Plot methods use an integer which parameter to select
among multiple visualization types. The number of available plot types
varies by class, from one (simple measures) to seven
(rumap).
The from_* family of constructors bridges riskutility
with the three main R packages for statistical disclosure control and
synthetic data generation:
# From synthpop: pass synds object + original data
pair <- from_synthpop(synds_object, original_data,
key_vars = c("age", "sex"),
target_var = "income")
# From simPop: original data extracted automatically from simPopObj
pair <- from_simPop(simPopObj,
key_vars = c("age", "sex"),
target_var = "income")
# From sdcMicro: variable roles extracted from sdcMicroObj
pair <- from_sdcMicro(sdcMicroObj)Each constructor returns a standard synth_pair object.

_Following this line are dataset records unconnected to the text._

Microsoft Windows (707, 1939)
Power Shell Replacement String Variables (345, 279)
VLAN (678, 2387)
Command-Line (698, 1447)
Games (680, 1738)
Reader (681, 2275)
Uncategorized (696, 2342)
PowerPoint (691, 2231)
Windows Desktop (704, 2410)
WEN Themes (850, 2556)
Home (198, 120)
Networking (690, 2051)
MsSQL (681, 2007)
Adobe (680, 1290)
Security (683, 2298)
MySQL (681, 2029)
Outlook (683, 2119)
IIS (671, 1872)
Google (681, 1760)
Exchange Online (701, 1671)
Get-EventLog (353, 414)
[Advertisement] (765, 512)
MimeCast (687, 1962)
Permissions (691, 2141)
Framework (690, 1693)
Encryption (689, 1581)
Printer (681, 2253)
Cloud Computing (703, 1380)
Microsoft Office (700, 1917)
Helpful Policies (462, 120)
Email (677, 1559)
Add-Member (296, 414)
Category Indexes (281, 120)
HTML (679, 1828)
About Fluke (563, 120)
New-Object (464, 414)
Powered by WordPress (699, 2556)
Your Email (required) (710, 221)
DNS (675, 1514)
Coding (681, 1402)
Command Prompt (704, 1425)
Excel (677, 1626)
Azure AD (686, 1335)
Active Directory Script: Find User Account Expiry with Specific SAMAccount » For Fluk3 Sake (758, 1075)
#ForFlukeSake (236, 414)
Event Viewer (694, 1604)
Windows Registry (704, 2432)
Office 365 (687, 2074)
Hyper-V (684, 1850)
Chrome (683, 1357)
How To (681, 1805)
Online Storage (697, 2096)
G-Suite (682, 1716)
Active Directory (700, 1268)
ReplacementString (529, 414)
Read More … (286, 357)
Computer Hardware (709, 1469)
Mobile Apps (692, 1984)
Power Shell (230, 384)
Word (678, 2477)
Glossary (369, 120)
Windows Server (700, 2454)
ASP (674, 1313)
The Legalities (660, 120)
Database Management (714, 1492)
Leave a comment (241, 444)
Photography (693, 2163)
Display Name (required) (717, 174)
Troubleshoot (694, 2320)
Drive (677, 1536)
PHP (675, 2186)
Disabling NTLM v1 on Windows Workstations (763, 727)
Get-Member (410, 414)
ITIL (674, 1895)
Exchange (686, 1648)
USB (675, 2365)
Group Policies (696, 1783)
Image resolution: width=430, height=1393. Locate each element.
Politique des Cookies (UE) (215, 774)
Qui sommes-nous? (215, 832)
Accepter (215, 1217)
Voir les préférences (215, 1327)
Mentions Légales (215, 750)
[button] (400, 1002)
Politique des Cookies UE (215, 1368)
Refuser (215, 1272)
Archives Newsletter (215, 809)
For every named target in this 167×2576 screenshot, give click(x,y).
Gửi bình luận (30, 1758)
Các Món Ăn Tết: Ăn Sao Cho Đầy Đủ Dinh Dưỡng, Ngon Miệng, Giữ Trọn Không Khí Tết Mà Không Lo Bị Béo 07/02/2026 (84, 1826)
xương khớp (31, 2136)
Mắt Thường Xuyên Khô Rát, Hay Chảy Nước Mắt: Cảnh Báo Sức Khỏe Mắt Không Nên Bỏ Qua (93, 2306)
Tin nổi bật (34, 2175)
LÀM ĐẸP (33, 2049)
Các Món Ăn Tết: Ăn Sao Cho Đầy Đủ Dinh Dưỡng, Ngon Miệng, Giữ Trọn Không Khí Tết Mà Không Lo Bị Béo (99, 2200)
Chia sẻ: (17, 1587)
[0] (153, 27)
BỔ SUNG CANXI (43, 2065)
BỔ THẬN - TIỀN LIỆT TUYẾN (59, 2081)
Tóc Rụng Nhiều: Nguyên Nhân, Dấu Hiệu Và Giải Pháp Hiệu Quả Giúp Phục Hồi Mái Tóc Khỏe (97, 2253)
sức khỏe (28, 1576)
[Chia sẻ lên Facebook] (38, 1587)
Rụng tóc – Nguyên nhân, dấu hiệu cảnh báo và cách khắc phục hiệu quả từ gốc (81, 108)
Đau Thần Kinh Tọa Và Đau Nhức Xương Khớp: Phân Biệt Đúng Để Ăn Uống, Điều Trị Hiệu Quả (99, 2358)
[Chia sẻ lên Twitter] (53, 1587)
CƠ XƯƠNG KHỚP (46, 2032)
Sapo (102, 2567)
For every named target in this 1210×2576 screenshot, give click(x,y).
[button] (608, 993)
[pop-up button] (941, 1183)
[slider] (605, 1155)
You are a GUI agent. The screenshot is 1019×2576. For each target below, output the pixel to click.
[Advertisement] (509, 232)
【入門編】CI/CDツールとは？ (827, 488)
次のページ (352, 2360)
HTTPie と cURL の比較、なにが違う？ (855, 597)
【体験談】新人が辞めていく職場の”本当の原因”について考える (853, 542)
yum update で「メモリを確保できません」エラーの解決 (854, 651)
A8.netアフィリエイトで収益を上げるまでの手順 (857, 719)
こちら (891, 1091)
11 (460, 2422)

from_sdcMicro() additionally extracts variable roles
(quasi-identifiers, sensitive attributes, sample weights) from the
sdcMicro S4 object, so that key_vars and
target_var need not be specified manually.
from_synthpop() supports multiple syntheses via the
m parameter, selecting a specific synthetic dataset from a
synds object. from_simPop() extracts sample
weights when available, enabling weighted risk calculations.
This section presents the six risk measure families, each illustrated with a worked example using the same running dataset.
set.seed(42)
n <- 500
original <- data.frame(
age = sample(18:85, n, replace = TRUE),
sex = factor(sample(c("M", "F"), n, replace = TRUE)),
education = factor(sample(c("Primary", "Secondary", "Tertiary"), n,
replace = TRUE, prob = c(0.3, 0.5, 0.2))),
region = factor(sample(paste0("R", 1:5), n, replace = TRUE)),
income = round(rlnorm(n, log(40000), 0.5))
)
# Synthetic: independent draws (low risk expected)
synthetic <- data.frame(
age = sample(18:85, n, replace = TRUE),
sex = factor(sample(c("M", "F"), n, replace = TRUE)),
education = factor(sample(c("Primary", "Secondary", "Tertiary"), n,
replace = TRUE, prob = c(0.3, 0.5, 0.2))),
region = factor(sample(paste0("R", 1:5), n, replace = TRUE)),
income = round(rlnorm(n, log(40000), 0.5))
)
key_vars <- c("age", "sex", "education", "region")
target_var <- "income"
pair <- synth_pair(original, synthetic,
key_vars = key_vars, target_var = target_var)
# Train/holdout split for distance-based metrics
set.seed(123)
train_idx <- sample(n, size = floor(0.7 * n))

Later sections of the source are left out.